Early in the year, Wall Street Journal journalist Daniel Pearl was kidnapped and murdered by a Pakistani group allied with Al Qaeda. The WSWS editorial board issued a statement on January 31 calling for him to be freed. On February 21, a videotape was released showing the beheading of Pearl three weeks earlier, provoking shock and revulsion around the world. In a widely read statement, “The killing of Daniel Pearl,” the WSWS condemned the murderers, who “demonstrated not only an appalling degree of callousness, but also political bankruptcy.” At the same time, the WSWS pointed to the political roots of Pearl’s killing, which, as with those killed in the September 11 attacks, was the “consequence of reckless and reactionary decisions made in Washington, in pursuit of oil and other imperialist geo-strategic interests, over the last 20 years.”
In developing its propaganda campaign around the “war on terror,” the Bush administration relied on the support of the Democratic Party and the services of dominant sections of academia. An important episode was the release by 60 right-wing academics of an open letter, “Why We’re Fighting: A Letter From America,” which sought to provide a moral and “just war” defense for the eruption of militarist aggression. In an extensive analysis of the academic supporters of war, “Political reaction and intellectual charlatanry,” WSWS editorial board Chairman David North wrote:
The letter testifies to the debased level of what passes for intellectual life in the United States. To a degree that is shameful, the vulgar and specious arguments of the political right and their academic apologists go unchallenged and unanswered. There are many highly-trained academics, specialists in various fields of the social sciences, who are perfectly aware that the pro-war propaganda of the Bush administration consists of a tissue of lies... But they keep their heads down and their mouths shut. In this way, they contribute to the prevailing climate of political reaction and general backwardness in the United States.
But this will pass. Events themselves will deliver—much sooner than many imagine—shocks to the body politic that will arouse its desire and capacity for serious thought.
By the summer, the administration had begun to shift its public focus to war against Iraq, in speeches by Vice President Richard Cheney, and by Bush himself. In a speech at West Point in June, Bush outlined a policy of unending war, in which the military “must be ready to strike at a moment’s notice in any dark corner of the world.”
The unprecedented character of the decision to initiate an aggressive war against a far weaker country, one with no connection to the September 11 attacks and that posed no threat to the United States, made it necessary for Washington and its allies to fabricate a pretext. This was the claim that Iraq possessed “weapons of mass destruction” which Saddam Hussein might supply to Al Qaeda or other terrorist groups, despite the ferocious hostility between Hussein and the Islamic fundamentalists.
In promoting these false claims, the American press, particularly leading newspapers like the New York Times and Washington Post, and journalists like Thomas Friedman, played a critical role. Only days after Cheney’s speech the Times published a lengthy report co-authored by Judith Miller, claiming that Iraq had been buying aluminum tubes that could have no other purpose than as components in centrifuges. The entire report was false, spoon-fed to the Times by the CIA to give Bush’s decision to go to war greater credibility in the eyes of the public.

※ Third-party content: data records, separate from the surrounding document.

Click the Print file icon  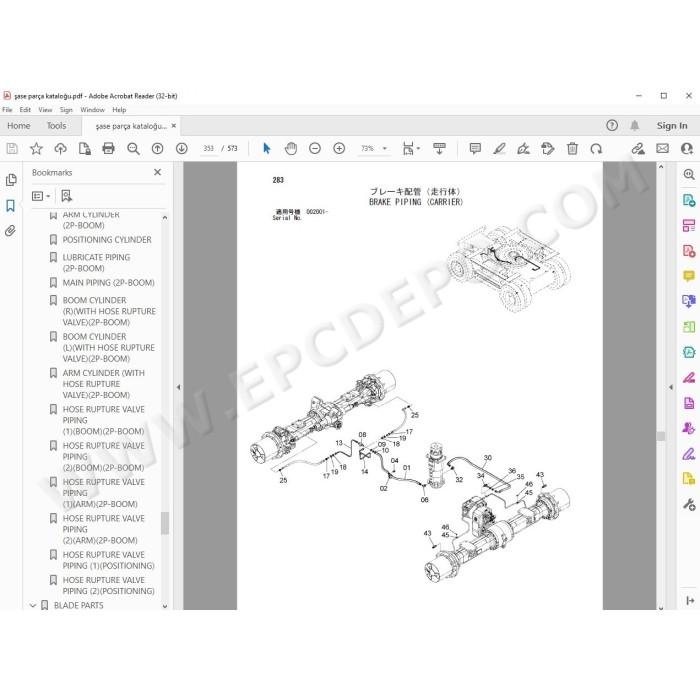[108, 148]
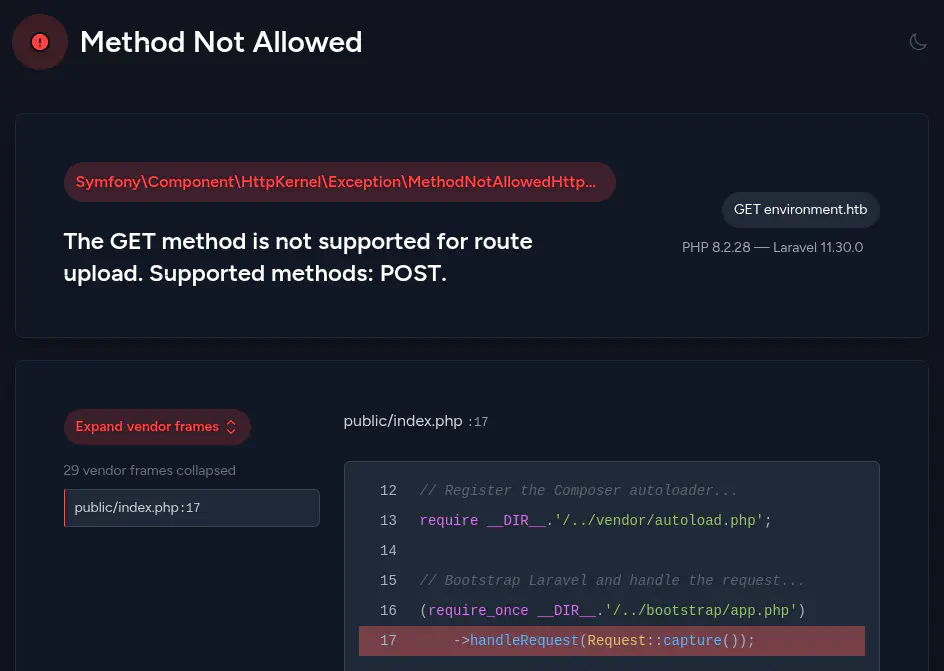Expand vendor frames
This screenshot has width=944, height=671.
(147, 427)
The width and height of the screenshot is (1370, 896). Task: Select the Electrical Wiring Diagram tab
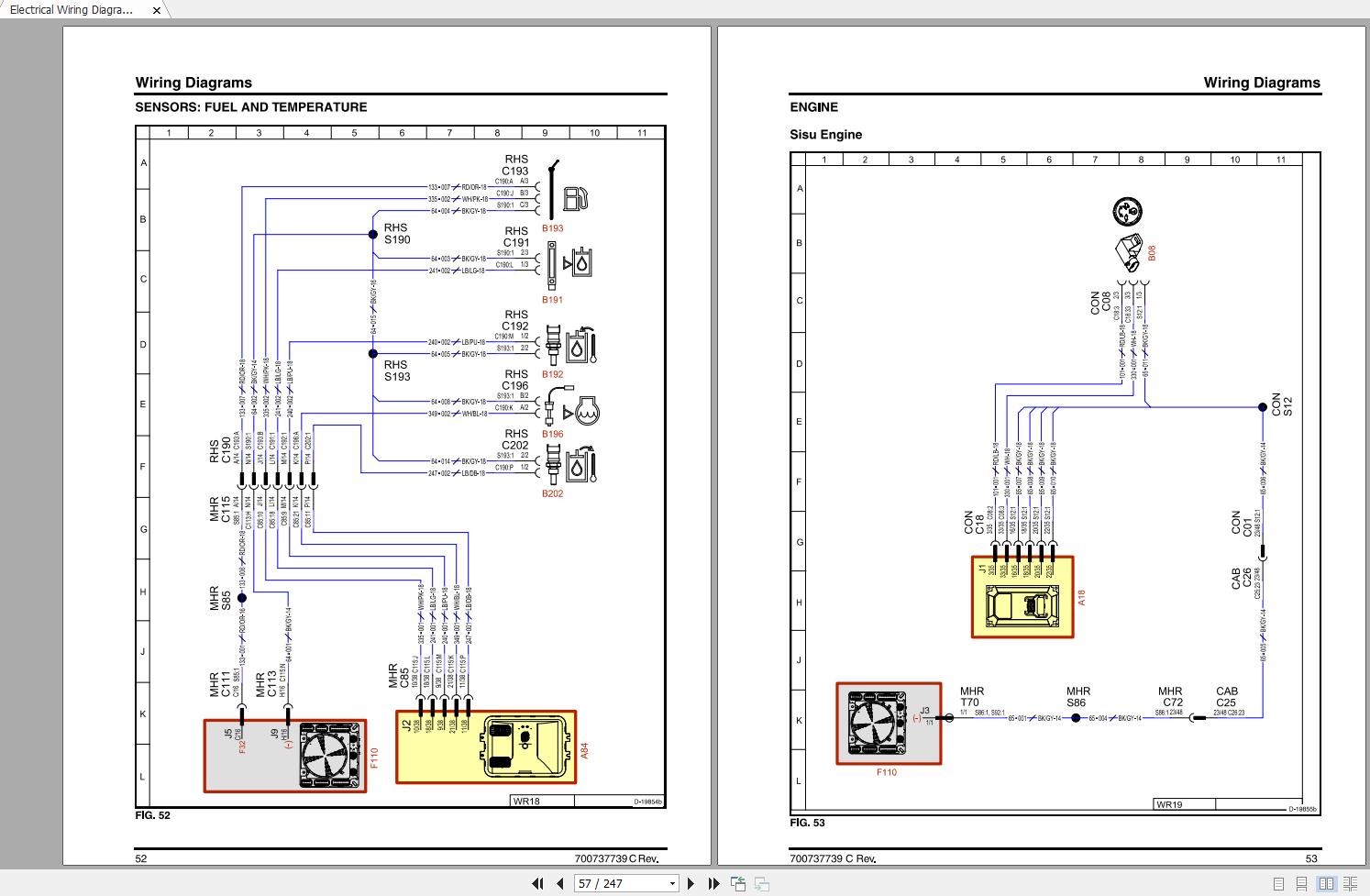72,10
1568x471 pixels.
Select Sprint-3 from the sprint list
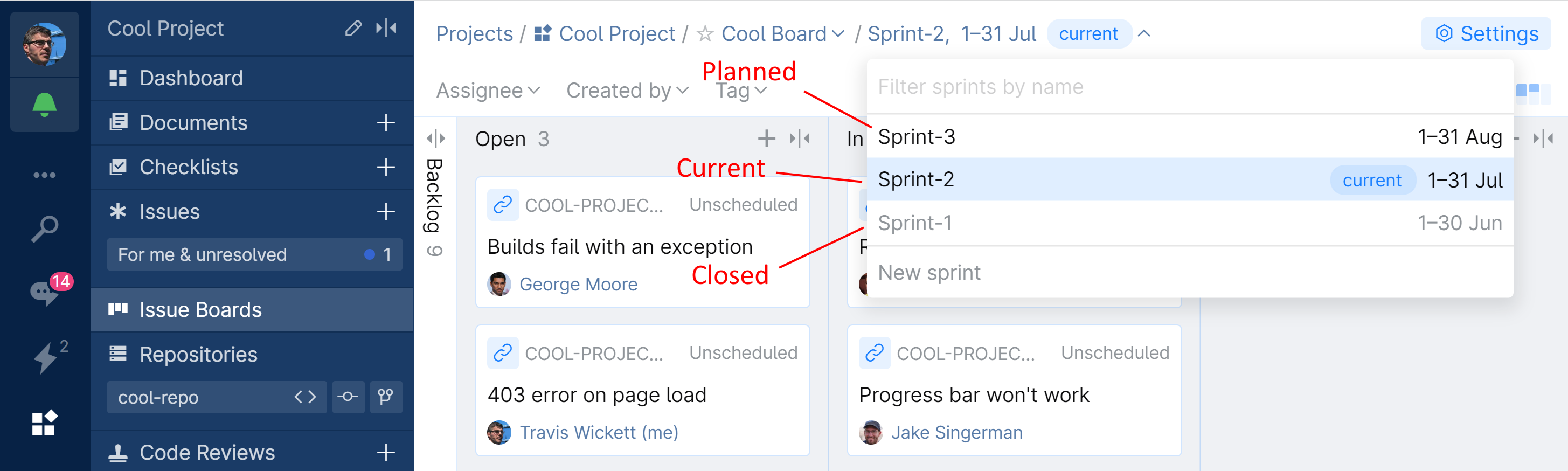(917, 137)
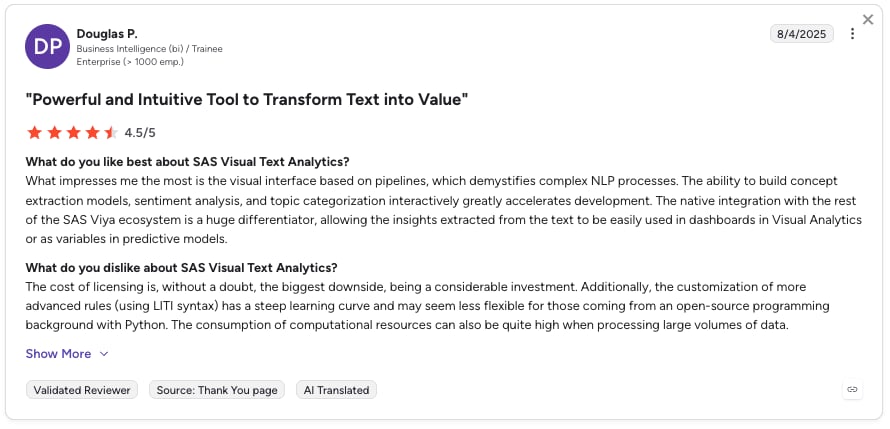The width and height of the screenshot is (890, 429).
Task: Select the Validated Reviewer tag
Action: [x=82, y=390]
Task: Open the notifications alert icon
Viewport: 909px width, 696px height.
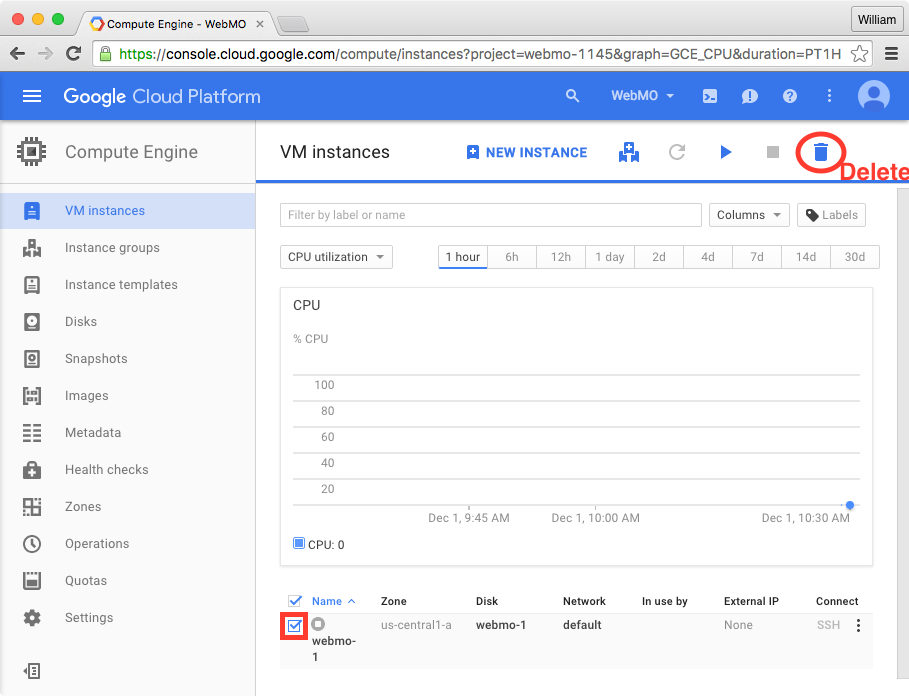Action: (750, 96)
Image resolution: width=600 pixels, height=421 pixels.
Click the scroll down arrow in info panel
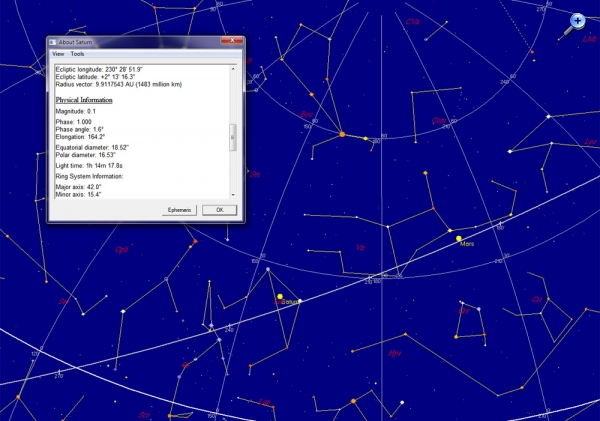pyautogui.click(x=234, y=193)
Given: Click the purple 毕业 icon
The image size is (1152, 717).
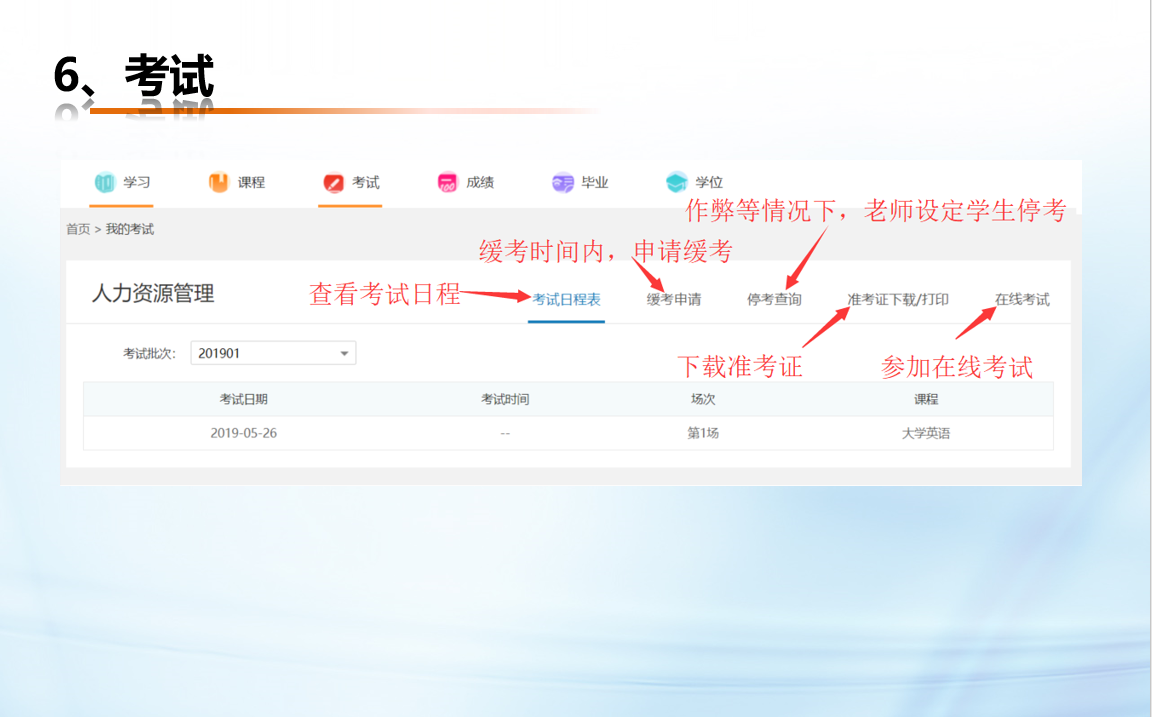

The WSWS and the Socialist Equality Party analyzed the true causes of the war, exposed the lies of “weapons of mass destruction,” and held meetings and published statements denouncing the pro-war campaign. We explained that a fight against war had to be based on a fight against the Democratic Party, through the independent political mobilization of the working class against imperialism and the capitalist system.
At a meeting in Ann Arbor, Michigan in October, David North gave a report, “The war against Iraq and America’s drive for world domination,” which analyzed the “national security strategy” recently released by the Bush administration. North noted:
The document asserts as the guiding policy of the United States the right to use military force anywhere in the world, at any time it chooses, against any country it believes to be, or it believes may at some point become, a threat to American interests. No other country in modern history, not even Nazi Germany at the height of Hitler’s madness, has asserted such a sweeping claim to global hegemony—or, to put it more bluntly, world domination—as is now being made by the United States.
The report reviewed the Nuremberg War Crimes Tribunal, at which Nazi leaders were prosecuted for waging aggressive war, which prosecutors, including American Robert Jackson, argued was the root from which all other crimes followed.
In meetings in Australia later in the same month, SEP National Secretary Nick Beams gave a report on “The political economy of American militarism in the 21st century,” which provided a detailed economic and historical explanation of the drive to war.
The pro-war campaign of the Bush administration culminated in the historic vote by the US Congress to support an undeclared, unprovoked war against a small and essentially defenseless country, with both Democrats and Republicans voting to authorize military action, including the entire congressional leadership of both parties, and all the presumed contenders for the Democratic presidential nomination.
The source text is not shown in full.